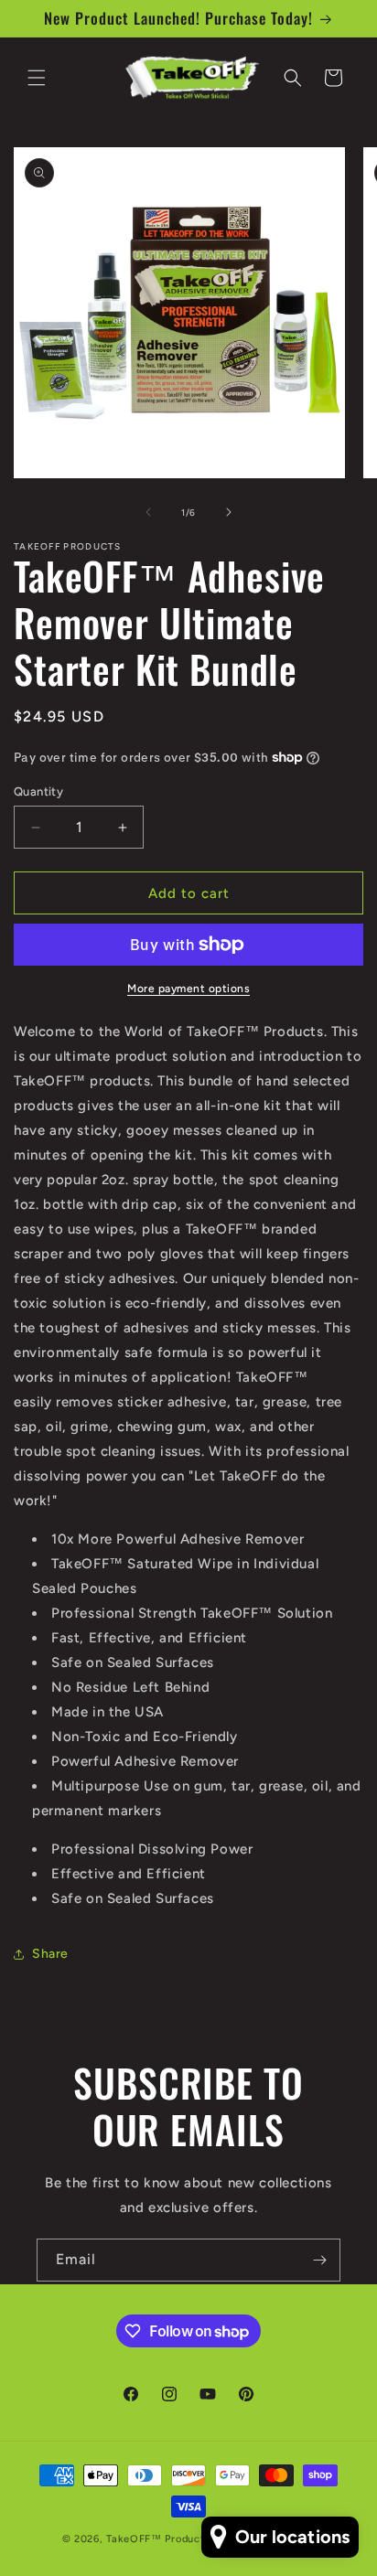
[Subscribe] (319, 2260)
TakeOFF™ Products (158, 2539)
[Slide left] (148, 512)
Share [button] (50, 1953)
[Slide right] (229, 512)
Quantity (38, 791)
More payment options (188, 988)
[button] (36, 78)
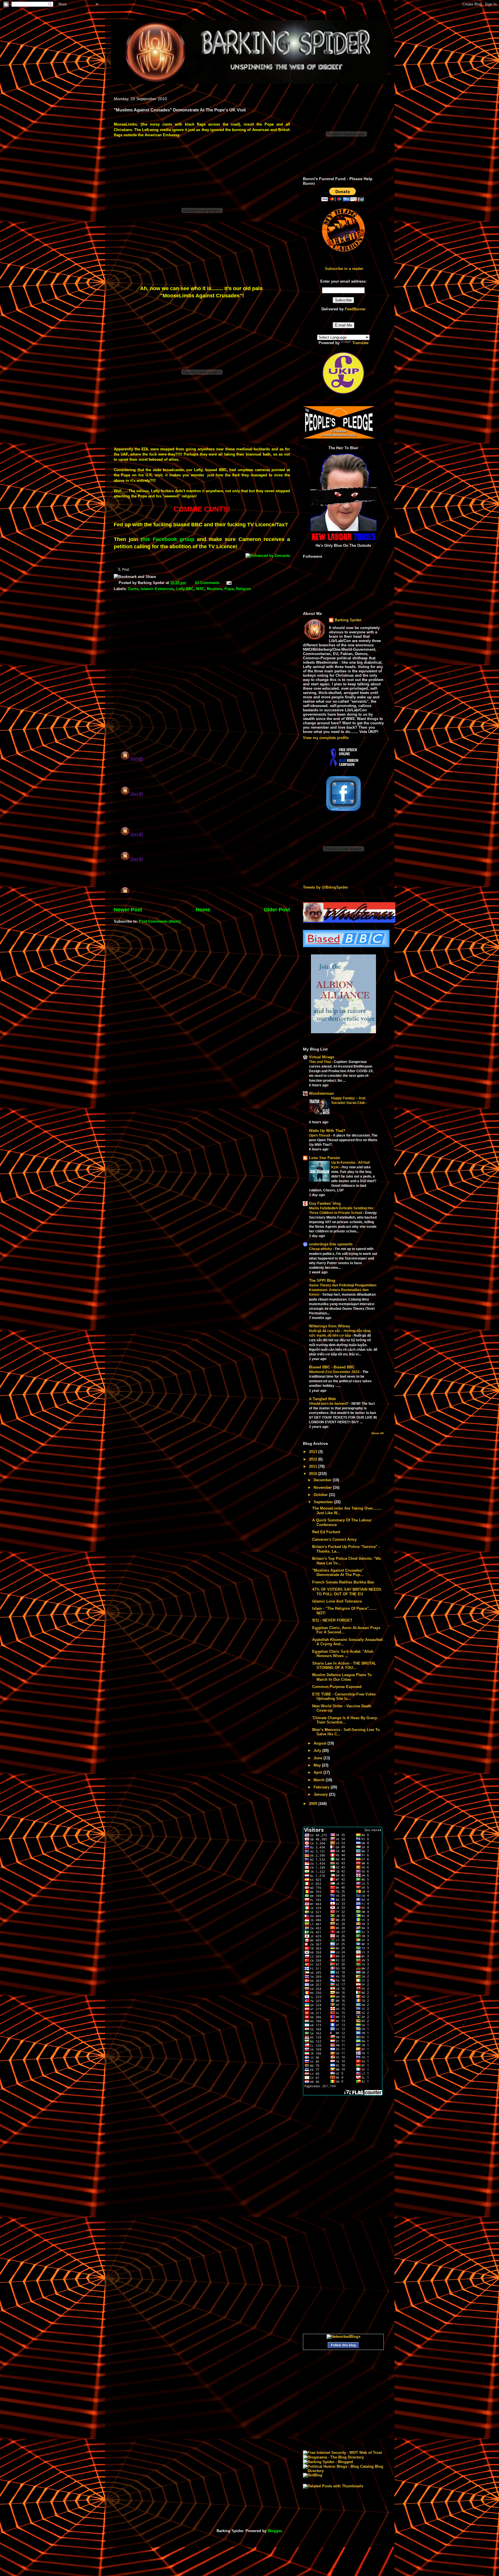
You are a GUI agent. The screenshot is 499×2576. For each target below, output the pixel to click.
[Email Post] (228, 583)
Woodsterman (321, 1093)
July (318, 1750)
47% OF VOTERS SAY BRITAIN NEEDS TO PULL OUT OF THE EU (346, 1591)
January (321, 1794)
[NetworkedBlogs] (343, 2336)
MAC (200, 589)
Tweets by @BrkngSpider (325, 887)
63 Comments (207, 583)
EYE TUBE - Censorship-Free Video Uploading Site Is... (344, 1696)
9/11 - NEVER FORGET (332, 1620)
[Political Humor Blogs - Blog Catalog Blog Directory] (343, 2471)
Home (203, 910)
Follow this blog (343, 2345)
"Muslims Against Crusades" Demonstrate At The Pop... (338, 1572)
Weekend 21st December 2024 (334, 1372)
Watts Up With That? (327, 1130)
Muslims (214, 589)
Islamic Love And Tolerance (337, 1601)
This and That (320, 1062)
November (323, 1487)
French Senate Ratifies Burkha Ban (343, 1582)
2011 (313, 1466)
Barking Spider (348, 620)
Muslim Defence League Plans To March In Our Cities (342, 1677)
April (318, 1772)
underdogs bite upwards (331, 1244)
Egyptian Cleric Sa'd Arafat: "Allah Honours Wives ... (342, 1653)
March (320, 1780)
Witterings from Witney (329, 1326)
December (323, 1480)
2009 (313, 1803)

=-=-=-=-=

_Problem_:
All of the entries above are to be duplicated exactly, with every image left out.

_Solution_:
[Subscribe] (319, 2260)
TakeOFF™ Products (158, 2539)
[Slide left] (148, 512)
Share [button] (50, 1953)
[Slide right] (229, 512)
Quantity (38, 791)
More payment options (188, 988)
[button] (36, 78)
You are a GUI agent. The screenshot is 499×2576. For each target below, output the pixel to click.
[Email Post] (228, 583)
Woodsterman (321, 1093)
July (318, 1750)
47% OF VOTERS SAY BRITAIN NEEDS TO PULL OUT OF THE EU (346, 1591)
January (321, 1794)
[NetworkedBlogs] (343, 2336)
MAC (200, 589)
Tweets by @BrkngSpider (325, 887)
63 Comments (207, 583)
EYE TUBE - Censorship-Free Video Uploading Site Is... (344, 1696)
9/11 - NEVER FORGET (332, 1620)
[Political Humor Blogs - Blog Catalog Blog Directory] (343, 2471)
Home (203, 910)
Follow this blog (343, 2345)
"Muslims Against Crusades" Demonstrate At The Pop... (338, 1572)
Weekend 21st December 2024 (334, 1372)
Watts Up With That? (327, 1130)
Muslims (214, 589)
Islamic Love And Tolerance (337, 1601)
This and That (320, 1062)
November (323, 1487)
French Senate Ratifies Burkha Ban (343, 1582)
2011 (313, 1466)
Barking Spider (348, 620)
Muslim Defence League Plans To March In Our Cities (342, 1677)
April (318, 1772)
underdogs bite upwards (331, 1244)
Egyptian Cleric Sa'd Arafat: "Allah Honours Wives ... (342, 1653)
March (320, 1780)
Witterings from Witney (329, 1326)
December (323, 1480)
2009 (313, 1803)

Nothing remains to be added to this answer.